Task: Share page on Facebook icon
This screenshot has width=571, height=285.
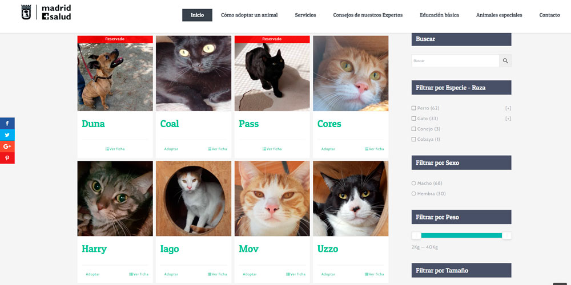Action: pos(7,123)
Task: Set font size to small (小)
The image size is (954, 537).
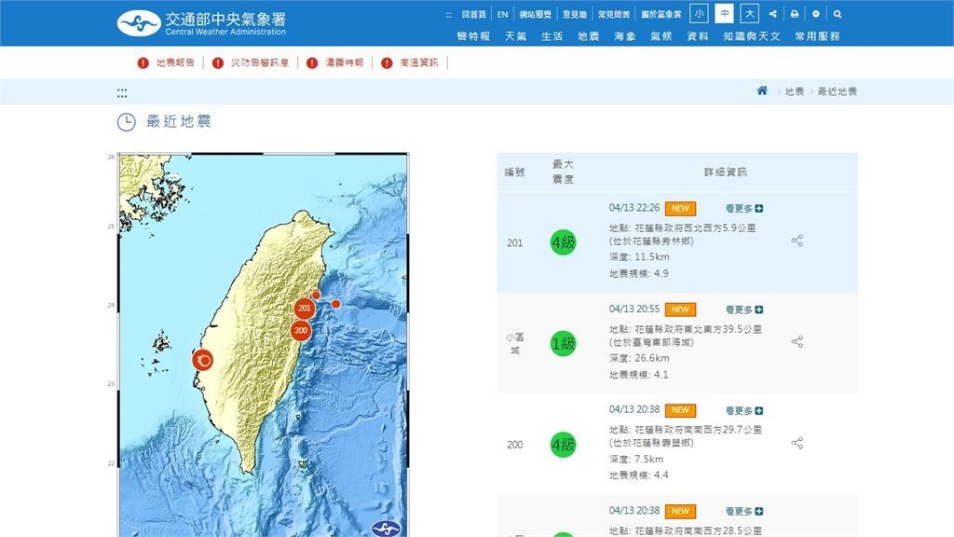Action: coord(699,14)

########################################

Word for word, give back each entry from above, but skip any picture.

▸ SOLUTION FOR THIS TASK
Task: Share page on Facebook icon
This screenshot has width=571, height=285.
Action: pos(7,123)
Task: Set font size to small (小)
The image size is (954, 537).
Action: coord(699,14)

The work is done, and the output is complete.